Saved data entries:

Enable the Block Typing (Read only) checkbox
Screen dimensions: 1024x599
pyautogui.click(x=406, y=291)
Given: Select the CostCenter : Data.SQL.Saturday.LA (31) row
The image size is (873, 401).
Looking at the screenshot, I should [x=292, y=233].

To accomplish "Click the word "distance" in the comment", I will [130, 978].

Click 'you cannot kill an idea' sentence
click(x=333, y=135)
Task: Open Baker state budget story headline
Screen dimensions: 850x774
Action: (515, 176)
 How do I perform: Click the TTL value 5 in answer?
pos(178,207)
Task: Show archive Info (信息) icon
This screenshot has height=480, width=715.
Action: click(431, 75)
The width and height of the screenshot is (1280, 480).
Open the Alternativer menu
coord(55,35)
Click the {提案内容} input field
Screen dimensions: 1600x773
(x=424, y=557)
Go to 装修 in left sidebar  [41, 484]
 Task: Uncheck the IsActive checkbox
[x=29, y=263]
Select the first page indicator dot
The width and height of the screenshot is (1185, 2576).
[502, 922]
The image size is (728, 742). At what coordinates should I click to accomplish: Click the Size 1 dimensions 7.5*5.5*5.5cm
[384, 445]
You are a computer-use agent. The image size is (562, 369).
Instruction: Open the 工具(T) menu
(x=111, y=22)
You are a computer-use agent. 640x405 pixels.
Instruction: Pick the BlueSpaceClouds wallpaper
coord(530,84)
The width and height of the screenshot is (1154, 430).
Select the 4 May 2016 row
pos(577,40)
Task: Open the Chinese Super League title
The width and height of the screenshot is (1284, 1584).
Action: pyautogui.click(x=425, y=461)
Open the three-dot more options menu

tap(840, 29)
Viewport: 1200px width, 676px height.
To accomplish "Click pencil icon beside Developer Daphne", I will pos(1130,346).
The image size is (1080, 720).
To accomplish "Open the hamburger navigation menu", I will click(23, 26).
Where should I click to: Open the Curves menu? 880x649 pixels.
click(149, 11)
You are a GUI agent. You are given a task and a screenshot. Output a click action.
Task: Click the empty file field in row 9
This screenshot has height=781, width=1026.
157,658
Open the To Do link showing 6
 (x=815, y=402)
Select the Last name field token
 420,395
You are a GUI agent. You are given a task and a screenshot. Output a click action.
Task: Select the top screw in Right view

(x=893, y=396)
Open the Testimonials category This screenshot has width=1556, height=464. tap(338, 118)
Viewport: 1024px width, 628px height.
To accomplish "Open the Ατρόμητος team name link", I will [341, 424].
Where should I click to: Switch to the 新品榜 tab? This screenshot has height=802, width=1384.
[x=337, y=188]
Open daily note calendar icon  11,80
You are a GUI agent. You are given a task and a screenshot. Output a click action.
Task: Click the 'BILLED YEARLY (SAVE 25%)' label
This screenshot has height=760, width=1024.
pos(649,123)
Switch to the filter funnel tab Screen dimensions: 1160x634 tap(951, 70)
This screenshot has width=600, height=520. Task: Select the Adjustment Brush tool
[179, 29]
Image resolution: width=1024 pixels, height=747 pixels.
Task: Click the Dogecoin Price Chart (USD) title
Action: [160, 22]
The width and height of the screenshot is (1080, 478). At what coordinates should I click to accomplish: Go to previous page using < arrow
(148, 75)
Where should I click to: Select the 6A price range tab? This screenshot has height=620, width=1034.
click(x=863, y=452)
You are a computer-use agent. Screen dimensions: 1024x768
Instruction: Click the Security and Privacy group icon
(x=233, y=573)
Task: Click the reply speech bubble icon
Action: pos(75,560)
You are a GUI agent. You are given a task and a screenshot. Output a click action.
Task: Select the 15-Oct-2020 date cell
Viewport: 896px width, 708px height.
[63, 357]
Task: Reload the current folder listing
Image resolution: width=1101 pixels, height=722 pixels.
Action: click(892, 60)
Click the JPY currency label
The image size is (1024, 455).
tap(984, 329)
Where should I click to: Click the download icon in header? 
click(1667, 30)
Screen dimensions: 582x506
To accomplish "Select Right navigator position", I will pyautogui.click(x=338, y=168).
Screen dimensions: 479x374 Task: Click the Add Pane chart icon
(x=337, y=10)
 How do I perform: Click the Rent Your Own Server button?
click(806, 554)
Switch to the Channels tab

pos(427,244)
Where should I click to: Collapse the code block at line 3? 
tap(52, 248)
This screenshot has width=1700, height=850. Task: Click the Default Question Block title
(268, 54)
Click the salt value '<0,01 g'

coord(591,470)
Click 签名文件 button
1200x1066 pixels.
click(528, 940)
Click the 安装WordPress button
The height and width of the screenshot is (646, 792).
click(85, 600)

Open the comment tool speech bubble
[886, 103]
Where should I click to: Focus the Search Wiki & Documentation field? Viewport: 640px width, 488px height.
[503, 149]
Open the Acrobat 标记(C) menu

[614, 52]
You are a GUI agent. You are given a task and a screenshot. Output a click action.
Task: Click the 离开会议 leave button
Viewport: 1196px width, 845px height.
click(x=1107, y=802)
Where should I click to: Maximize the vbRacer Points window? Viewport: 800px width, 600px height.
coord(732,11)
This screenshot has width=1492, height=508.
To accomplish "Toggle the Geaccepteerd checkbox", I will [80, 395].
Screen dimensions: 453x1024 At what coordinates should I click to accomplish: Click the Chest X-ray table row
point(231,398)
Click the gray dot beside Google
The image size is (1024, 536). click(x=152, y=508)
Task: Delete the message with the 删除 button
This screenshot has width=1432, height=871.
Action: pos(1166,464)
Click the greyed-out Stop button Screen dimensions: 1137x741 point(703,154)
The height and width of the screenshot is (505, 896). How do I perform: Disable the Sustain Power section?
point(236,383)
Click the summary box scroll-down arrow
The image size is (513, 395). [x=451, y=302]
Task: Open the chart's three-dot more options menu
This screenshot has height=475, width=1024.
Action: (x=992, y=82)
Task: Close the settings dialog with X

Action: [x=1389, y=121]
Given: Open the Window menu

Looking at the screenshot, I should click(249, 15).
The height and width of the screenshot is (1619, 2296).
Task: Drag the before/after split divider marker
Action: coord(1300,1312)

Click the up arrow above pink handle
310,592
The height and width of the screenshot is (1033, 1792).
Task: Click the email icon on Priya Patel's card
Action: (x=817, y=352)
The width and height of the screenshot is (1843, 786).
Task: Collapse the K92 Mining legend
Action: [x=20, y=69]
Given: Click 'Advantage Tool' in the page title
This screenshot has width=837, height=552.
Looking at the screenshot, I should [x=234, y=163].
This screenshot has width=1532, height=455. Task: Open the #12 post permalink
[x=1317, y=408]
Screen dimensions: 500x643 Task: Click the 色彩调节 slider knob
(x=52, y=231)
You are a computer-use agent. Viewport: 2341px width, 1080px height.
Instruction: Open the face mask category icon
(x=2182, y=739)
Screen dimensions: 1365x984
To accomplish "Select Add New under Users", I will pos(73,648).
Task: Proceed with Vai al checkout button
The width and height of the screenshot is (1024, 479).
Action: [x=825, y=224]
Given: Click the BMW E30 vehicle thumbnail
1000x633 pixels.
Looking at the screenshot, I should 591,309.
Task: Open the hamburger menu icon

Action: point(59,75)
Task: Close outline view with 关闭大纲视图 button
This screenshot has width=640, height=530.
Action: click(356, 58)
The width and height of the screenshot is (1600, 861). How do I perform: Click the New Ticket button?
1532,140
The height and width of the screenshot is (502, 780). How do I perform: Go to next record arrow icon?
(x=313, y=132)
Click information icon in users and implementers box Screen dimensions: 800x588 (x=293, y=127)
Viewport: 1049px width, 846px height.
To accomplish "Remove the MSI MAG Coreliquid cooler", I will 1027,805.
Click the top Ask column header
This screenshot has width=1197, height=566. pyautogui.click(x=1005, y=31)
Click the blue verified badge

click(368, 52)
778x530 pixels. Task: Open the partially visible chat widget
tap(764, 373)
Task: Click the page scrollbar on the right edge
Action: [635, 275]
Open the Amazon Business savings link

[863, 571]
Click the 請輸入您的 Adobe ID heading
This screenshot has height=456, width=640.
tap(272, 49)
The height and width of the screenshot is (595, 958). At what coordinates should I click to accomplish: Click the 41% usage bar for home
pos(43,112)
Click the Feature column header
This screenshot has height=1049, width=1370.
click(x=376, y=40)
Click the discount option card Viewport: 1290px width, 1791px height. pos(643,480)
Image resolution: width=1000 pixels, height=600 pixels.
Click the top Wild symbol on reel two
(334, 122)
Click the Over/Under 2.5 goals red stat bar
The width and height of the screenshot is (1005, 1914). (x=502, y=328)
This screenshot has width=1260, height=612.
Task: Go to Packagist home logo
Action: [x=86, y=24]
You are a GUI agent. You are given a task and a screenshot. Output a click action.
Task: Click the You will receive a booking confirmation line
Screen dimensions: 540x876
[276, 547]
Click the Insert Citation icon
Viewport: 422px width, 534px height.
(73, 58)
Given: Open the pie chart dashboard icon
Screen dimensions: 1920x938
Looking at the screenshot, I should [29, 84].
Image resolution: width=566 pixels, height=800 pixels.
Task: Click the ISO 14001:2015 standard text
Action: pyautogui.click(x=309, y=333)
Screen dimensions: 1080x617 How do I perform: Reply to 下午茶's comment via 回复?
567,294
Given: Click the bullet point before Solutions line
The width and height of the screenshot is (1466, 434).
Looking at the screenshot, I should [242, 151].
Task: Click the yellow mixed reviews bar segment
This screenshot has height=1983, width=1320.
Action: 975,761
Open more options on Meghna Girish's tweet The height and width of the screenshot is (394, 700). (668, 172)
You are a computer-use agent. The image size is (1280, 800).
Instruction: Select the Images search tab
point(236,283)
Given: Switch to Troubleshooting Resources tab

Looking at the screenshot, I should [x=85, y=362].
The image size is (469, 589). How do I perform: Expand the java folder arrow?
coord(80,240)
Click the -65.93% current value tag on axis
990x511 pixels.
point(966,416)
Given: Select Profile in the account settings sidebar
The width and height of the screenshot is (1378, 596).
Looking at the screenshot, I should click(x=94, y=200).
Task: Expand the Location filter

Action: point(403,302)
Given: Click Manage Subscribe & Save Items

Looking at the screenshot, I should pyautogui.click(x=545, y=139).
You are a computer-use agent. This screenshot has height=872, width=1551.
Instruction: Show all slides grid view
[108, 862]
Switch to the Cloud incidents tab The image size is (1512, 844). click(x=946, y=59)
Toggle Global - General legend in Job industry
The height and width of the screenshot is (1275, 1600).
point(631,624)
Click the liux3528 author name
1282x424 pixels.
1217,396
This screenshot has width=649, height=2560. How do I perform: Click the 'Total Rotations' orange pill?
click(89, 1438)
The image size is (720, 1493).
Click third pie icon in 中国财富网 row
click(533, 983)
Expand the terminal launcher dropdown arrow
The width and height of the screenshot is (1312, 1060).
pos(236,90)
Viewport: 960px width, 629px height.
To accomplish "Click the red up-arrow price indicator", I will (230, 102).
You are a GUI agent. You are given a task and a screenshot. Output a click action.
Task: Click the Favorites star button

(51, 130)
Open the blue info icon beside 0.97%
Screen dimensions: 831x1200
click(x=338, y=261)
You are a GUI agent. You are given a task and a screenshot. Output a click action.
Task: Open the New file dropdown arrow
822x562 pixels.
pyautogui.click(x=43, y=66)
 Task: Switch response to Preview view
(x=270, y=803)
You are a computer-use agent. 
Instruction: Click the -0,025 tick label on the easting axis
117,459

Prompt —
Write the opening line of the data above and every line after it, exactly, stopping once you have written the line with "Go to 装修 in".

Solution —
Enable the Block Typing (Read only) checkbox
Screen dimensions: 1024x599
pyautogui.click(x=406, y=291)
Given: Select the CostCenter : Data.SQL.Saturday.LA (31) row
The image size is (873, 401).
Looking at the screenshot, I should [x=292, y=233].

To accomplish "Click the word "distance" in the comment", I will [130, 978].

Click 'you cannot kill an idea' sentence
click(x=333, y=135)
Task: Open Baker state budget story headline
Screen dimensions: 850x774
Action: (515, 176)
 How do I perform: Click the TTL value 5 in answer?
pos(178,207)
Task: Show archive Info (信息) icon
This screenshot has height=480, width=715.
Action: click(431, 75)
The width and height of the screenshot is (1280, 480).
Open the Alternativer menu
coord(55,35)
Click the {提案内容} input field
Screen dimensions: 1600x773
(x=424, y=557)
Go to 装修 in left sidebar  [41, 484]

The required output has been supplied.